Il est quelques partitions que les chefs redoutent. Les difficultés rythmiques de Stravinsky peuvent en faire partie, ou au contraire les équilibres fragiles de Ravel, les galopades endiablées de De Falla. Valentin Uryupin, délaissant sa baguette quand l’orchestre se réduit, donnant des indications caressantes aux solistes, ouvrant grand les bras pour animer Petrouchka, a fait sonner l’orchestre en force et en nuances, en élans collectifs et en soli merveilleux, faisant naître un plaisir visible sur le visage de chaque instrumentiste. 

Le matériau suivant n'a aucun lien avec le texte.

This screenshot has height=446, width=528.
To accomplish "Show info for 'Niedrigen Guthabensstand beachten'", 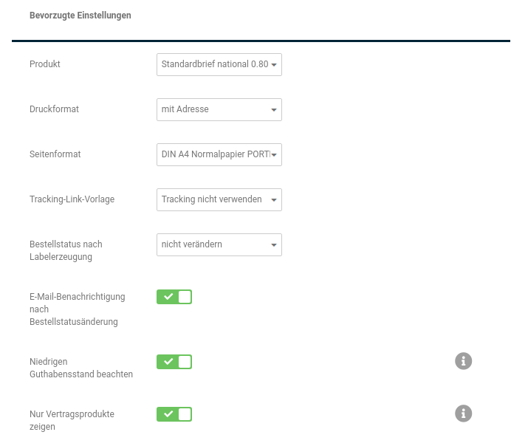I will [x=463, y=361].
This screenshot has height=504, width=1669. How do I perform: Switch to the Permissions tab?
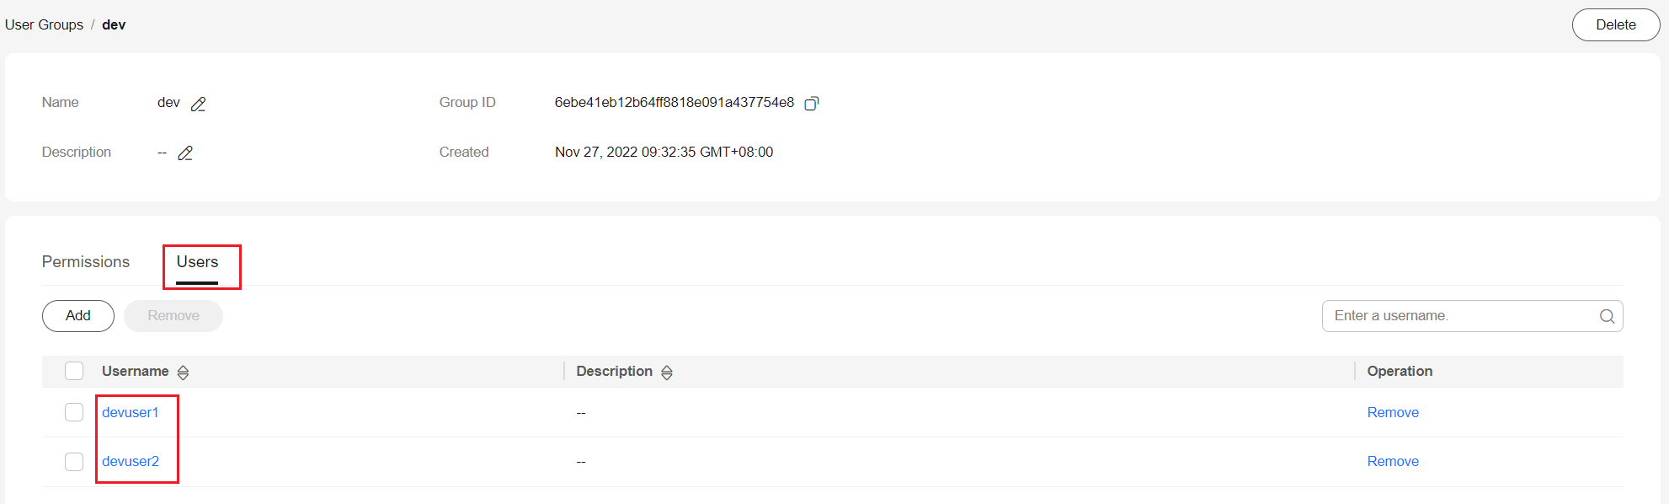tap(86, 262)
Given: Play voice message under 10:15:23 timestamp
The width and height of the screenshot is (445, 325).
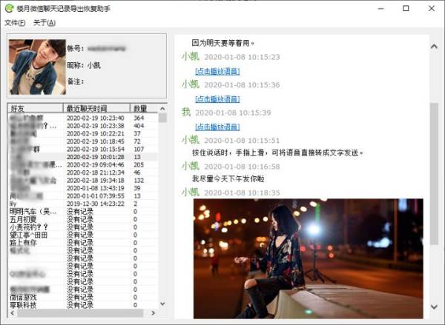Looking at the screenshot, I should (x=217, y=71).
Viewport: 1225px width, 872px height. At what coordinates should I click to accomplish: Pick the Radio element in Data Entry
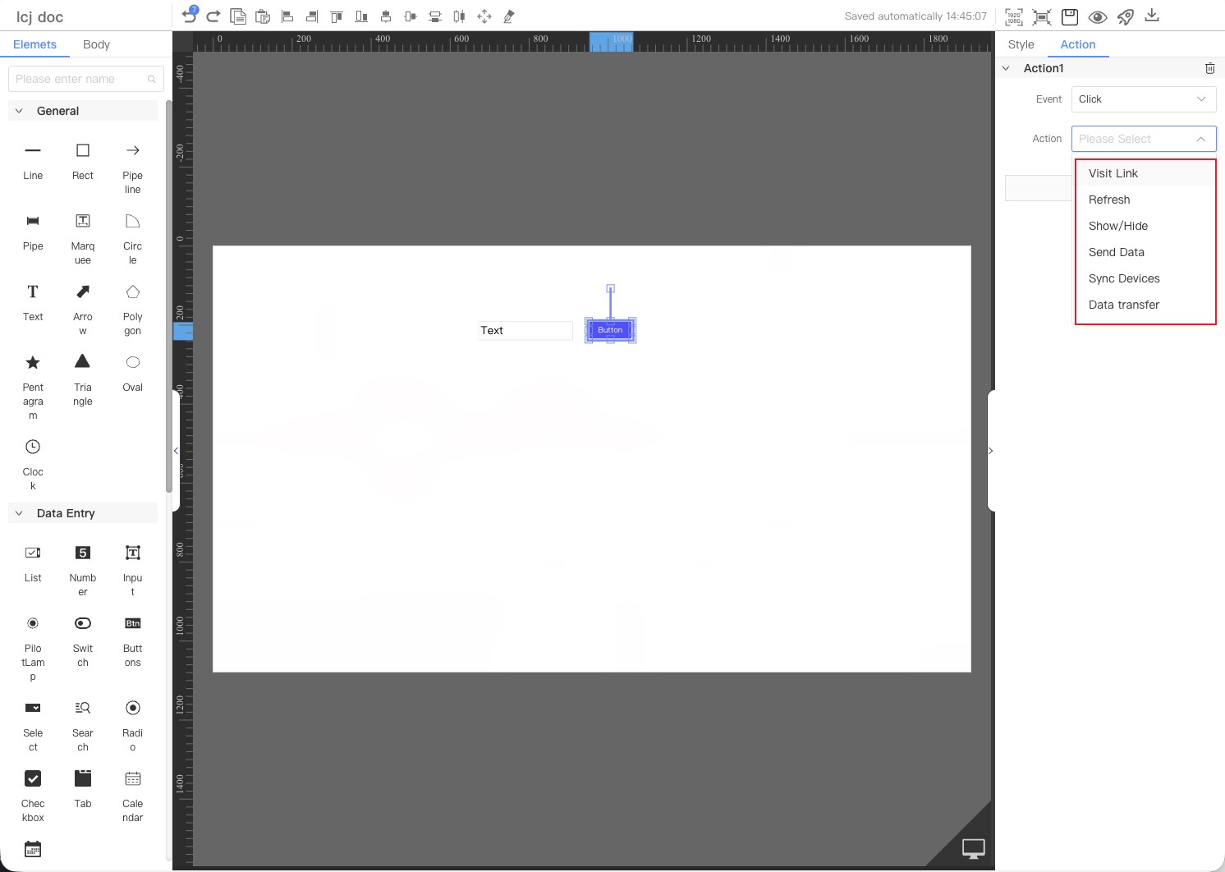[133, 709]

Il faut dire que le programme était particulièrement bien conçu, reposant sur des pièces écrites au début du XXe siècle, par des compositeurs regardant chacun vers son Sud. Manuel de Falla fait sonner son Andalousie dans le Tricorne, écrit pour les Ballets russes en 1919 et dont la Suite en trois parties a donné le ton d’un concert haut en couleurs sonores. 

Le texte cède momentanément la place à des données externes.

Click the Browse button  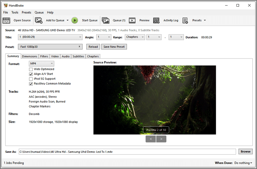(x=245, y=151)
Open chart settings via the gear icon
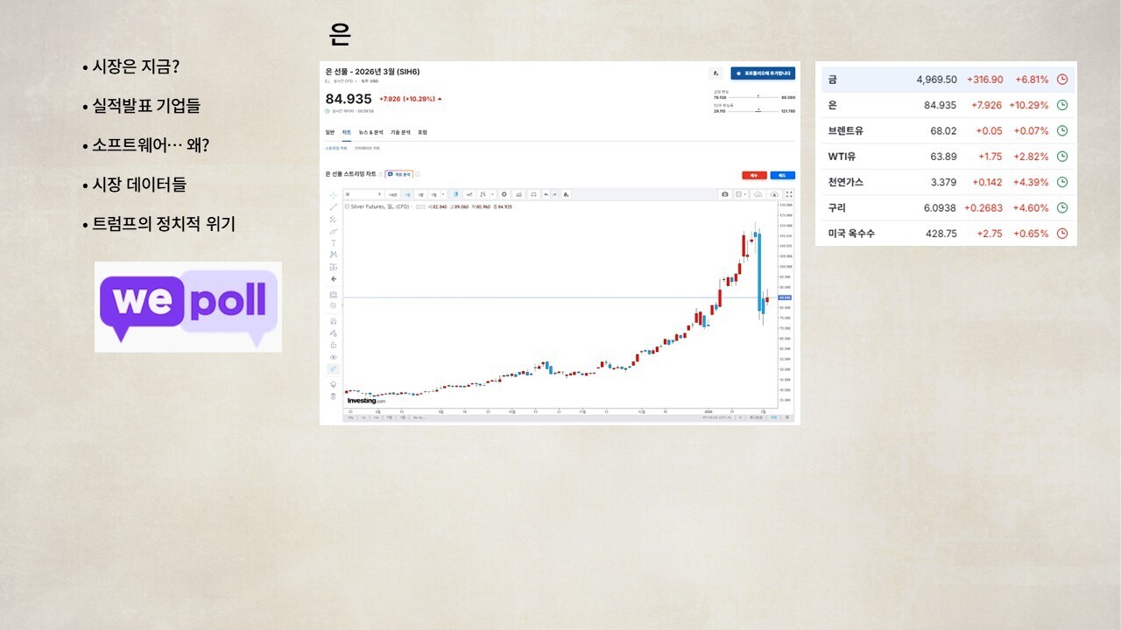 click(504, 194)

La soprano Marina Monzó vient ensuite pigmenter encore ces paysages, entre France et Espagne : la sublime Vocalise de Ravel fait entendre, sans parole, l’attrait du français pour la habanera et les timbres ensoleillés ; Les quatre chansons françaises de Britten, composées lorsqu’il étaitado et épris de poésie française (Hugo, Verlaine…), font preuve d’une maîtrise orchestrale étonnante ; les Cuatro madrigales amatorio de Joaquin Rodrigo retournent en Espagne, avec des souvenirs baroques et une modernité retenue, tandis que Les Filles de Cadix de Léo Delibes couronnent ce voyage en Andalousie d’espagnolades flamboyantes débordant d’exotisme débridé. La soprano de Valencia, à l’aise dans ces zones frontalières géographiques et musicales, captive l’émotion de la salle de ses aigus clairs et sonores, et de sa magnifique conduite des phrases, dans chacun des registres… 

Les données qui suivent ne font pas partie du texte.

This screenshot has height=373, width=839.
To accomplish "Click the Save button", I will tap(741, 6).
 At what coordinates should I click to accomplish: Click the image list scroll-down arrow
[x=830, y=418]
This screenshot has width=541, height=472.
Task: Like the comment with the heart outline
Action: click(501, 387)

Mais le clou du concert est sans aucun doute le Petrouchka, composé par Stravinsky à Paris pour les Ballets russes. La formidable modernité de ce ballet à argument écrit entre L’Oiseau de Feu et le Sacre du Printemps étonnetoujours, plus d’un siècle après son écriture. Les collages, les citations et réminiscences, les parties solistes acrobatiques, les polyrythmies, les tritons du diable et les quartes augmentées… inscrivent la musique dans un autre espace, un autre temps, que les pièces précédentes. Le pantin Petrouchka grince, se bat, aime, les forces s’affrontent, les récits perdent pied et le combat devient épique et jubilatoire. Toute la force d’un magnifique orchestre, sur scène, applaudi à tout rompre par une salle pleine d’un public renouvelé !

AGNÈS FRESCHEL

Le concert de l’orchestre philharmonique de Marseille a été joué le 26 février à l’Opéra.